UM-Flint students know their school isn’t just a place to learn, it’s a place to get experience before they ever hold that diploma.
And he’s not just gaining experience. He’s helping people.
“In addition to helping build up my resume, this project really opened my eyes to what skills in GIS can help accomplish in regards to social justice issues such as food security,” he said.
Geographic Information Systems uses computers and other technology to collect, manage, assess, and visualize any issues that have a spatial component. And that’s usually a lot. Take for example when the city of Flint needed help mapping the locations of all the lead pipes in the city due to the ongoing Flint water crisis—UM-Flint’s GISC is the one who stepped up to the plate to get that done.
With Gibala’s help, UM-Flint’s GISC stepped up to help address another need in the city: getting people food.
GISC has been working with the Food Access in Michigan project, a USDA-funded study of disparities in food access throughout Michigan, that seeks to improve food security in underserved areas. The project involves researchers from multiple universities, food retailers, farmers, and others working in food systems to investigate factors affecting local food production, distribution, and of course access.
It was Gibala’s coursework that let him to get involved. He found out that one of his professors, Dr. Greg Rybarczyk, was hiring a technician to help with his research using GIS.
“Dr. Rybarczyk and previous research assistants had created a geodatabase of food outlets across the state and they needed help editing the geodatabase for quality assurance/quality control purposes. I saw this opportunity as a way to sharpen core GIS skills while contributing to a very important project and applied right away,” Gibala said.
He continued: “The environment fostered by student/professor collaboration and interaction has been a very positive experience for me during my time at UM-Flint.”
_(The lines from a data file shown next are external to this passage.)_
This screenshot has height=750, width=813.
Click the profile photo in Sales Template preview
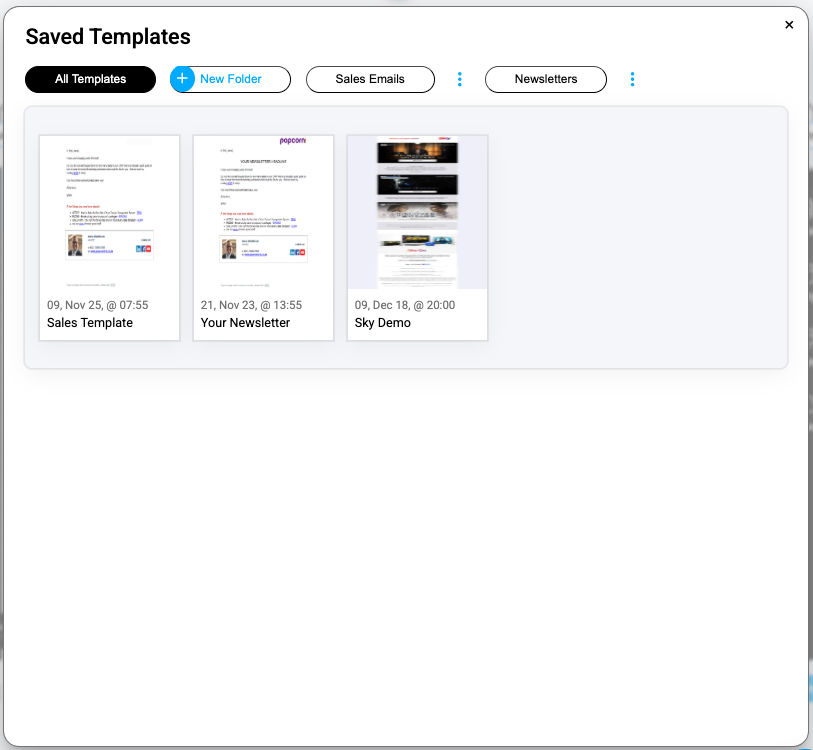click(x=75, y=246)
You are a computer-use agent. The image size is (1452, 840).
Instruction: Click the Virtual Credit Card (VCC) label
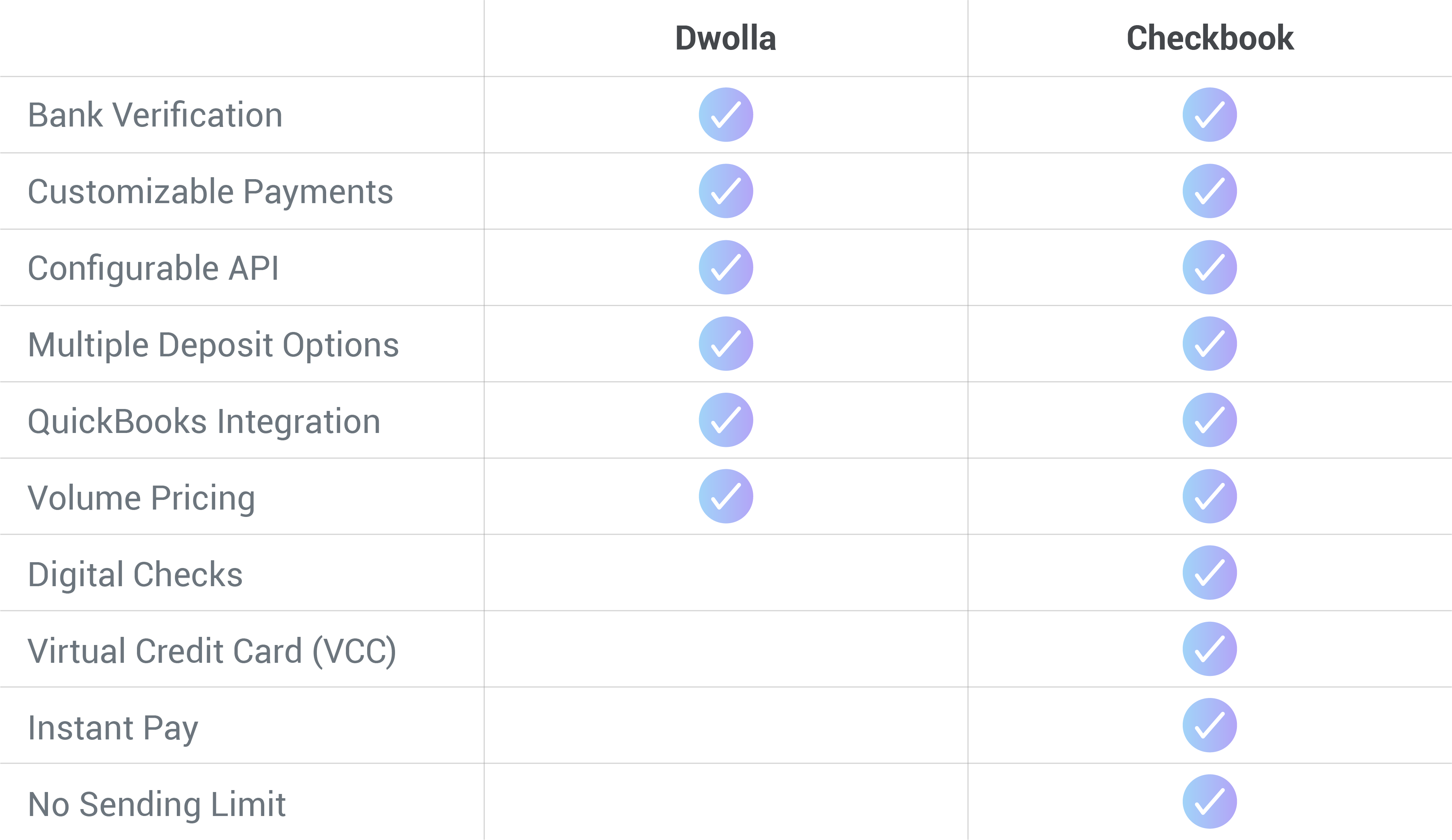coord(212,652)
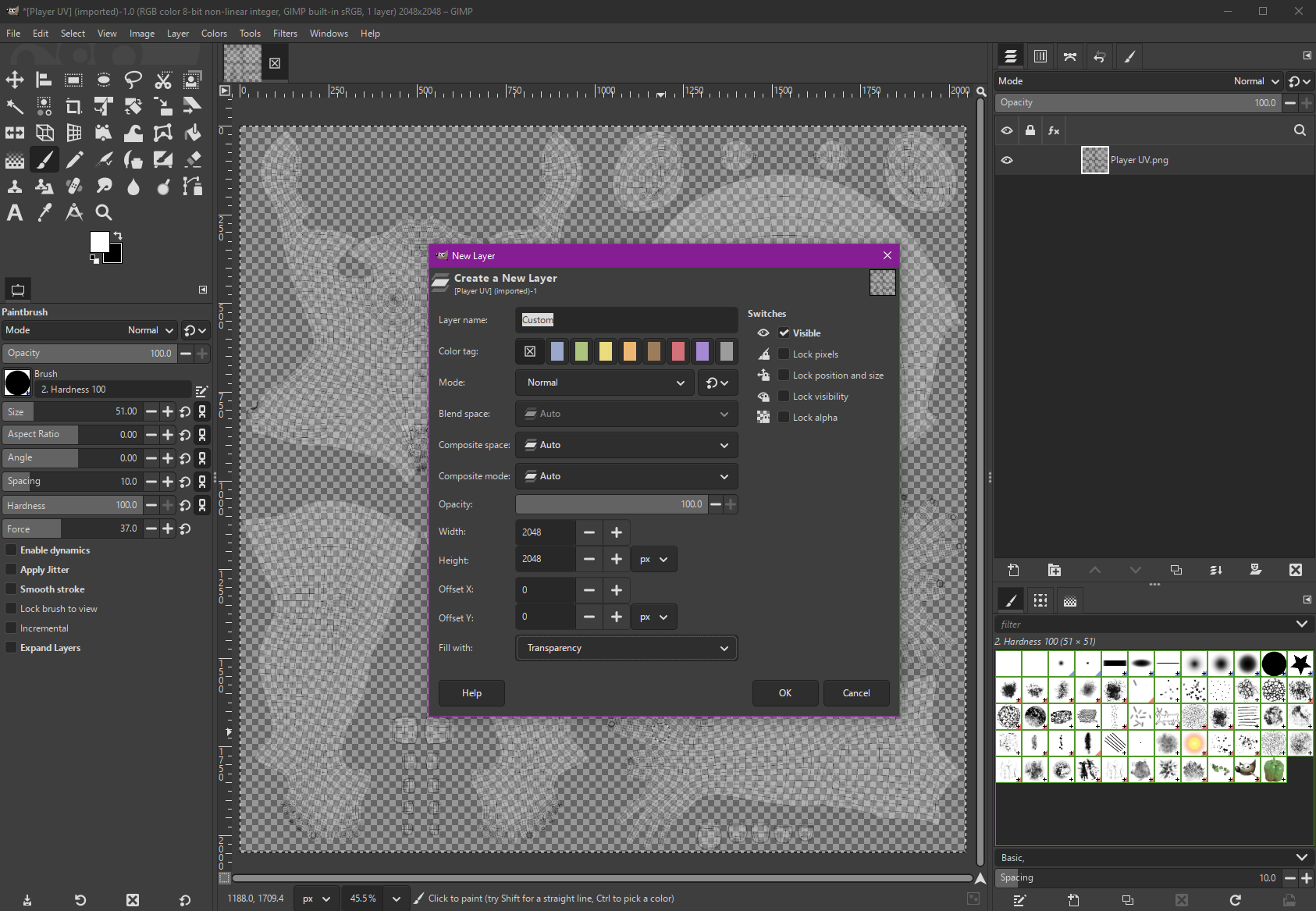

Gibala spent about 22 hours a week during the summer poring over digital maps of counties all over Michigan and tracking and updating information about the locations of different kinds of food outlets.
Gibala said the experience was an eye-opener.
“Until this project, most of my exposure to substantial GIS projects has been through wildlife research conferences. Getting to do work in the GIS Center was also a good experience. This was the first time I’ve done GIS work using a dual monitor setup and I do not think I could go back,” he said.